Sobre a construção da sede do Parque Estadual, a Fundação Florestal disse que as adequações do prédio solicitadas pela prefeitura foram feitas e após as devidas regularizações estruturais, a administração municipal emitiu o “Habite-se”. O Parque Estadual de São Sebastião possui atualmente dez postos de vigilância, atuando tanto em sua sede, como nas demais bases da Unidade de Conservação.

Prefeitura diz ter embargado 49 obras irregulares

A prefeitura de São Sebastião informou, por meio de sua assessoria, que desde o início de 2017 vem atuando de “maneira intensa” nas questões ligadas às invasões na Costa Sul do município, com operações conjuntas e integradas entre os poderes municipal e estadual, com equipes do setor de fiscalização ambiental da Secretaria Municipal de Meio Ambiente e a fiscalização de obras particulares, setor ligado à Secretaria Municipal de Habitação e Regularização Fundiária.

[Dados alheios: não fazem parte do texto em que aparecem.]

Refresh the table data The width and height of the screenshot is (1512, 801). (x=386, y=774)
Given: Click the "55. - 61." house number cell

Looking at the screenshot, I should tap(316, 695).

Além disso, de acordo com a prefeitura, as ações também contam com servidores da Secretaria de Serviços Públicos, Guarda Civil Municipal, Desenvolvimento Social e das policias Militar e Ambiental, com o objetivo de conter o crescimento desordenado, combater as invasões e as construções irregulares.

O procedimento de fiscalização é composto por algumas etapas como, por exemplo, o monitoramento de área, constatação e autuação, execução do auto e monitoramento para evitar a reincidência. De acordo com a administração, de janeiro a julho de 2018 foram feitas 368 notificações, que geraram 70 multas, 49 embargos e 156 ordens judiciais de demolições atendidas.

A prefeitura esclarece que quem quiser fazer o registro de denúncias pode ligar diretamente na Secretaria Municipal de Meio Ambiente, por meio do número (12) 3892-6000.